五十嵐灯里と五十嵐灯里の両親は五十嵐葵美にあげる誕生日プレゼントを買うために、家族4人でデパートに来ていた。サプライズというわけではなく、五十嵐葵美が欲しい物を五十嵐灯里と五十嵐灯里の両親が買ってあげるという形式である。
五十嵐葵美は大好きな姉の五十嵐灯里の手を握ってニコニコしながら歩いている(大好きではあるがシスコンというわけではない)。
「あっ! お姉ちゃん! これ見て~!」
「ん~? これは~……」
おもちゃ売場で五十嵐葵美と五十嵐灯里が見たのは、可愛らしいウサギのおもちゃだった。幼い女の子ならだいたいの子が好きそうなおもちゃである。
「これ欲ちい~! 買って~お姉ちゃ~ん!」
「こ、これはちょっと~……」
おもちゃ自体はとても良い物だったのだが、五十嵐灯里は値段を気にした。その値段は5500円。まだおこづかいでしかお金をためられない五十嵐灯里には厳しい物だった。ちなみに五十嵐灯里の所持金は6300円である。
「さすがに……これは~……」
「やだ~! これがいい! これがいい~!」
「で、でも~……」
「買って買って買って~! お姉ちゃん買って~!」
五十嵐葵美は五十嵐灯里の手を離して、五十嵐灯里のお腹をぽかぽか叩いた。完全に駄々をこねている。
「これはお母さ――」
「やだやだ~! お姉ちゃんが買って~!」
「なんで私じゃないとダメなの~?」
「お姉ちゃんからのプレゼントが良いの~!」
五十嵐葵美にとって五十嵐灯里は誰よりも大好きな人だ。なので、1番欲しい物は五十嵐灯里に買って欲しいのだ。

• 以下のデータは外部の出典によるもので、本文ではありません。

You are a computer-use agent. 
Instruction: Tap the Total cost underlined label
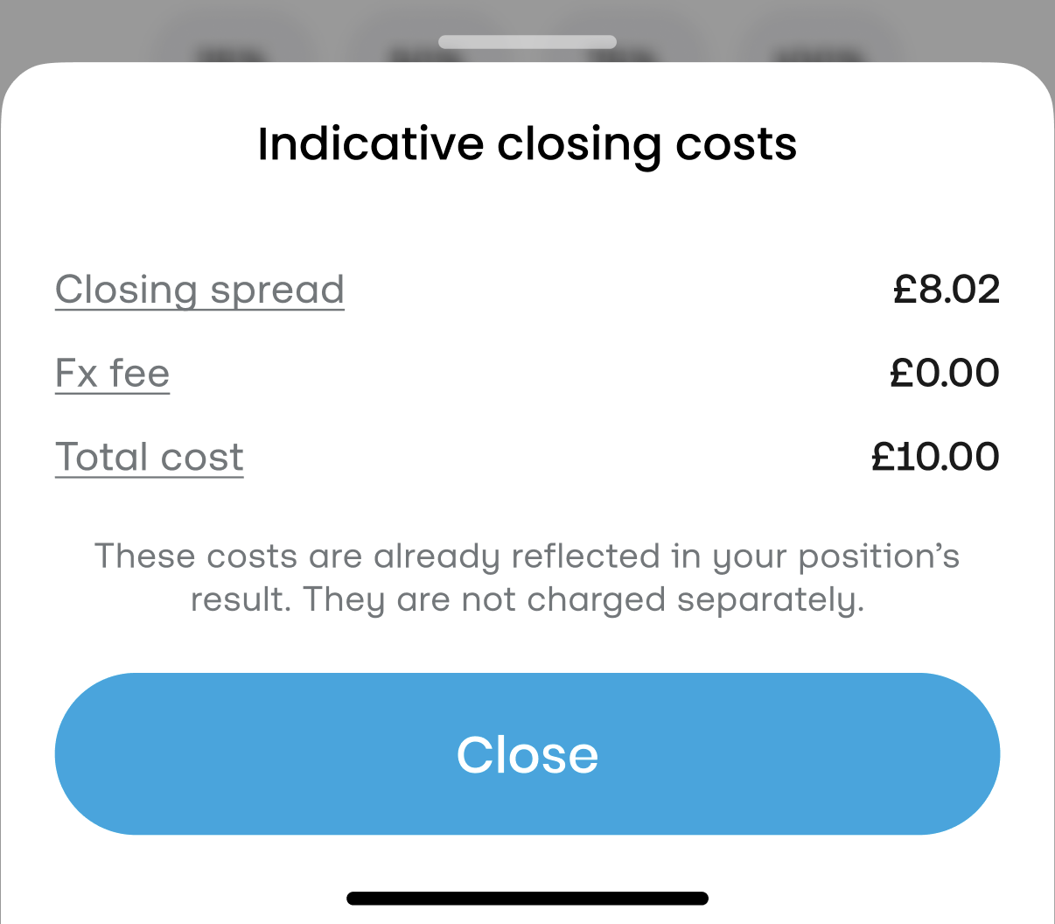point(149,458)
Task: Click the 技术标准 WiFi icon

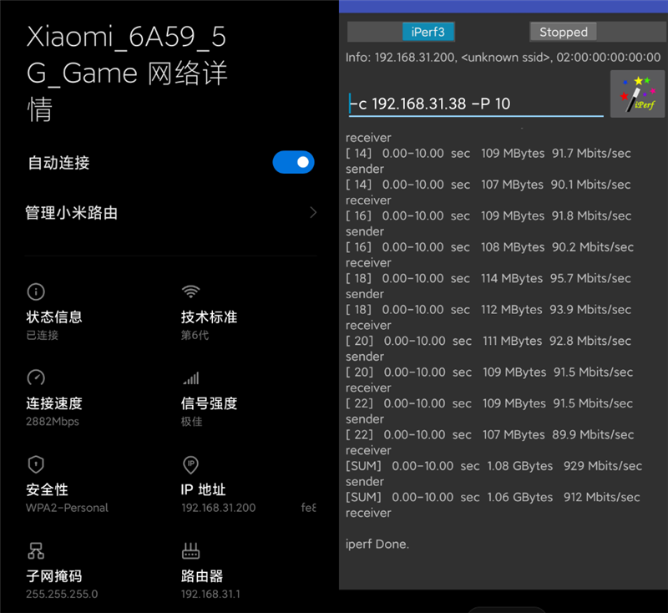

「う~! ……うん……分かった。買ってあげるよ。でも大事にしてね?」
「やった~! お姉ちゃんありがと~!」
五十嵐葵美はそう言ってすごく可愛い笑顔で五十嵐灯里の体に抱きついた。五十嵐灯里はそんな五十嵐葵美の頭をニコニコしながらなでた。
少しして、五十嵐灯里はウサギのおもちゃが入った大きめの箱を持ってレジに行った。レジを担当していた店員の女性が五十嵐灯里と五十嵐葵美の仲の良さにうっとりとしていた(尊さを感じていた)。
その後、五十嵐灯里の両親も五十嵐葵美にあげるプレゼントを買った。母親が7300円の髪飾り、父親が12000円の腕時計だ。2人共、五十嵐灯里と違って少し金銭感覚が可笑しいところがある。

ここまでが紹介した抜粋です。